Updated: Feb 27, 2023

Two days ago, my 15 year old daughter and I discussed that new subject she had to take at school: "Economic and Social Sciences". The term is broad and vague, hence the discussion.

For My daughter, Mei, understanding how our human organisation functions is interesting. So we ended up having a conversation about how capitalism, mass production and productivity need to be re-thought in order for us all to have a future. I found myself trying to explain that the "Environment" isn't just the environment, but truly has to be part of the way we think our social and economical organisation. I wonder what they teach Mei in Economic and social sciences: the old school capitalism or the changes that we will all have to make to solve the environmental crisis.

The Environment question has become a "please, not again..." kind of subject for many of us. Too often we are bombarded by the dramatic statistics and facts, watch documentaries which are giving us a long list of tragedies, leaving us helpless and really unsure of how to contribute to solving the problem. Doom & gloom all over...

Randomly, last night I watched LIFE ON OUR PLANET: a doc starring 93-year-old wild life reporter and activist David Attenborough. This piece is his "witness statement and views for the future".

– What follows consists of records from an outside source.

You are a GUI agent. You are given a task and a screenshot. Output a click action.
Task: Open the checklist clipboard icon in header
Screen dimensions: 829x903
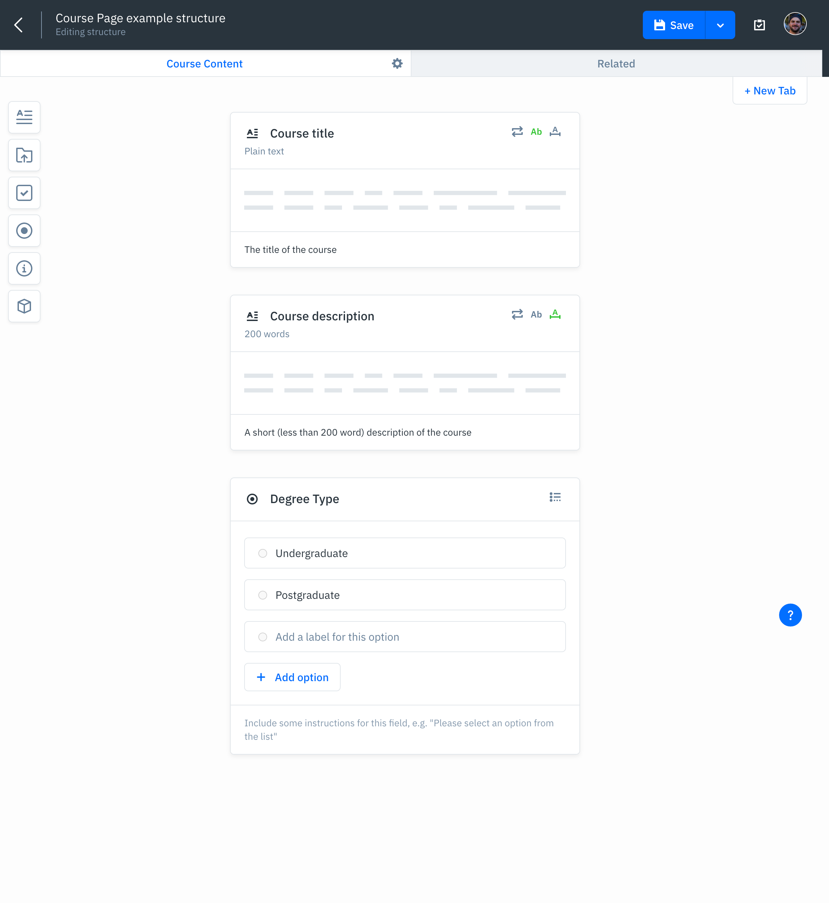(x=759, y=25)
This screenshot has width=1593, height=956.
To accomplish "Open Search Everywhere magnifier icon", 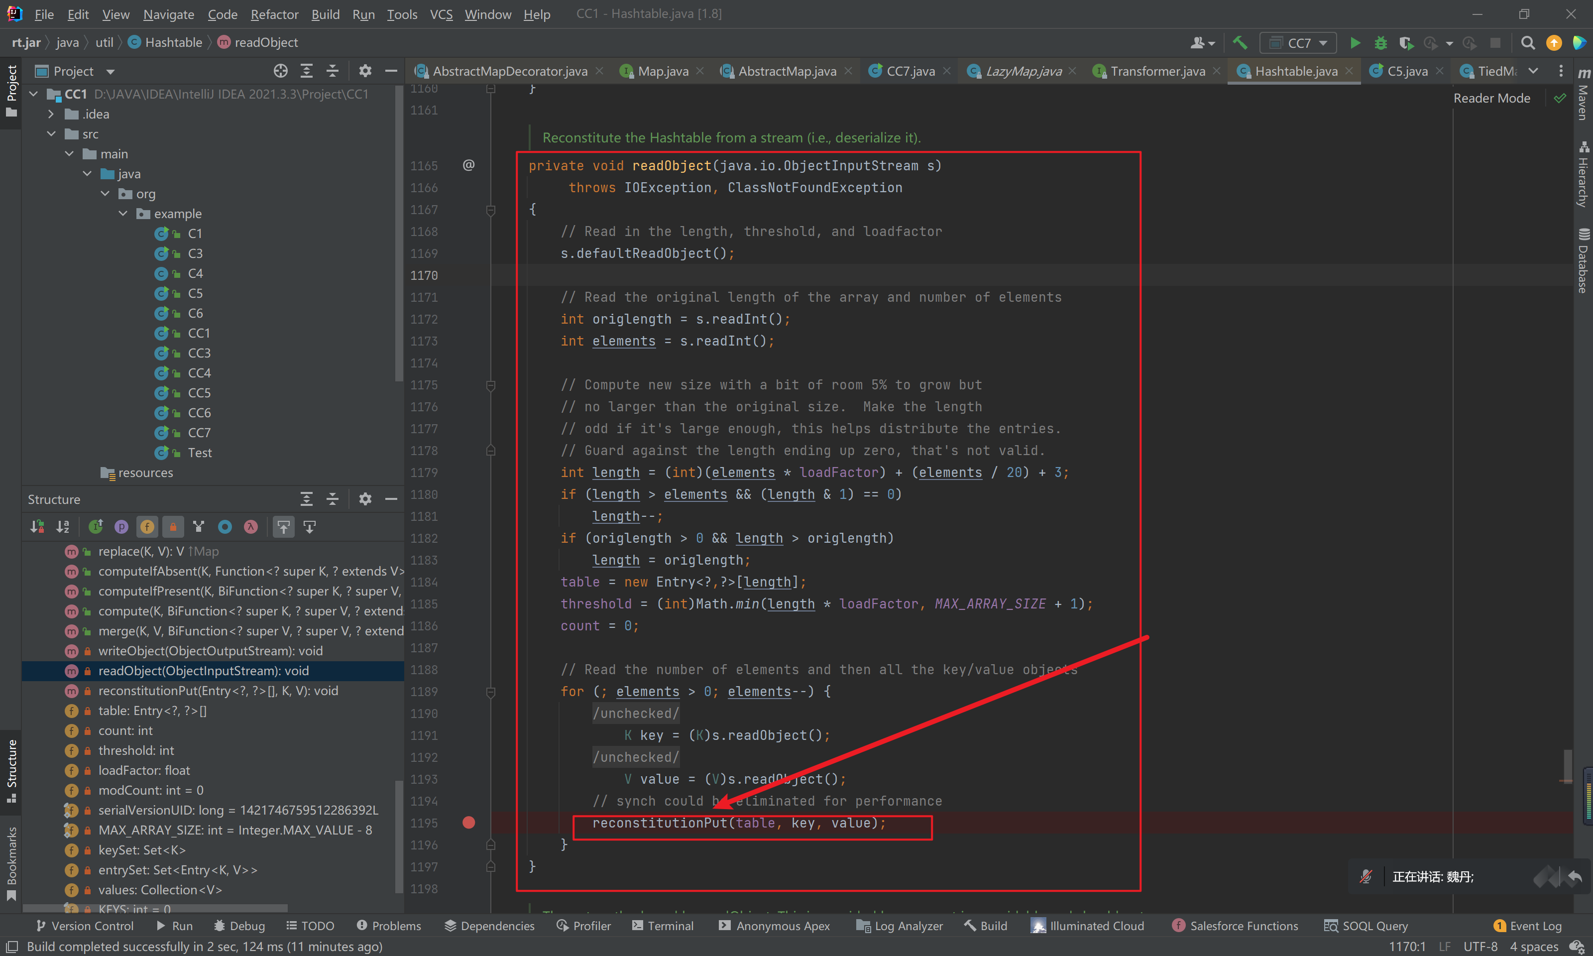I will tap(1527, 43).
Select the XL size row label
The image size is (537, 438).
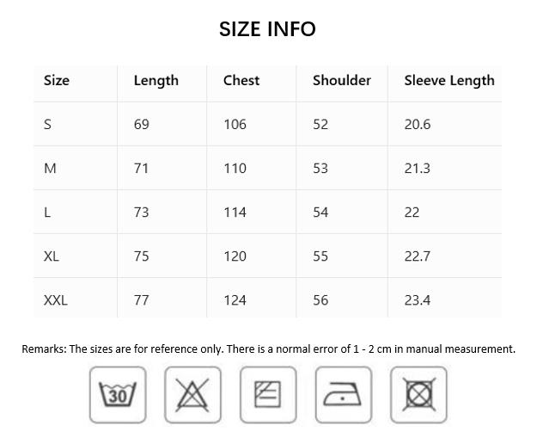pyautogui.click(x=52, y=256)
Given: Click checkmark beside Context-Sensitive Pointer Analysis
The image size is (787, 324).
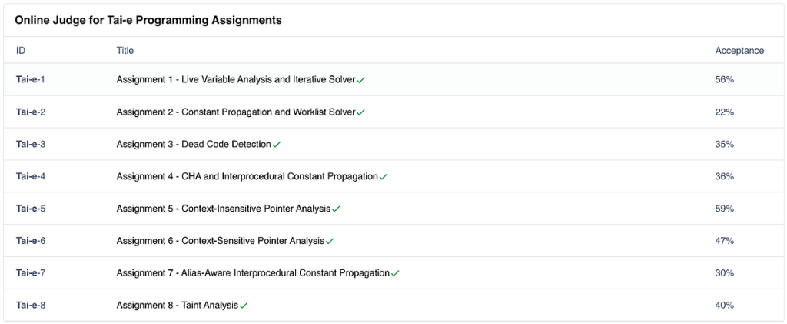Looking at the screenshot, I should pyautogui.click(x=330, y=241).
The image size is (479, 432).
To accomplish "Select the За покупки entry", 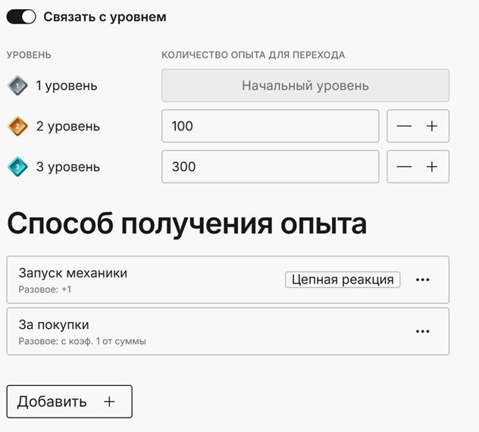I will point(228,331).
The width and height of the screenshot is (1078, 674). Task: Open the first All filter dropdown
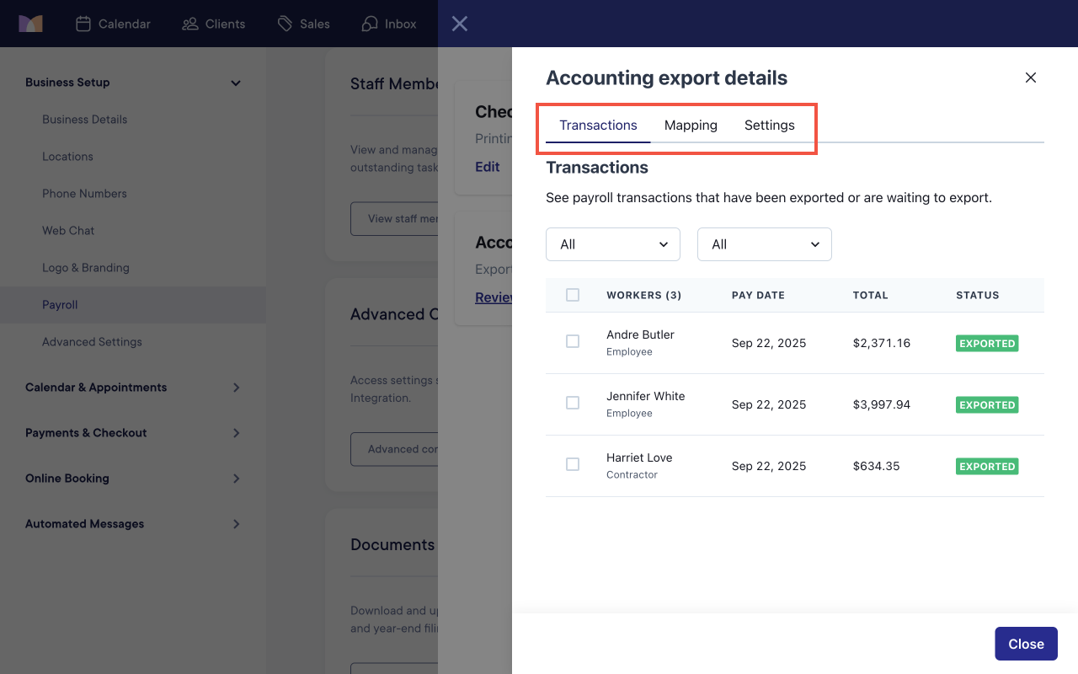(613, 244)
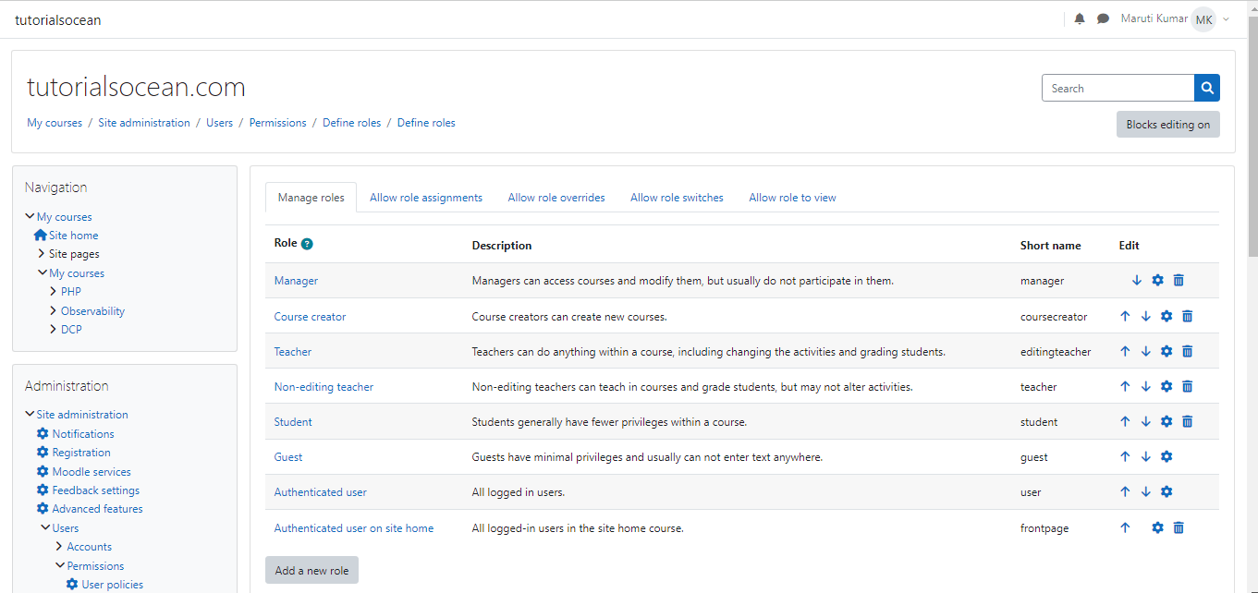Open the Manager role link
Image resolution: width=1258 pixels, height=593 pixels.
pos(295,280)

The first part stresses the dramatic changes which have occurred in Sir Attenborough's life time: how progress and innovation soon became over-production, productivity, then devastation and annihilation of most natural habitats and biodiversity. It put things in perspective, and remind us that only a few decades back, the world was still almost pristine. I couldn't refrain from thinking that the only world my daughter knows in the current one. In my mid-forties, I have the privilege of remembering the real taste of tomatoes in the summer, the wonderful and occasional beef steak my grand-mother was buying from the farm or the untouched wilderness of the French Atlantic coast. She doesnt.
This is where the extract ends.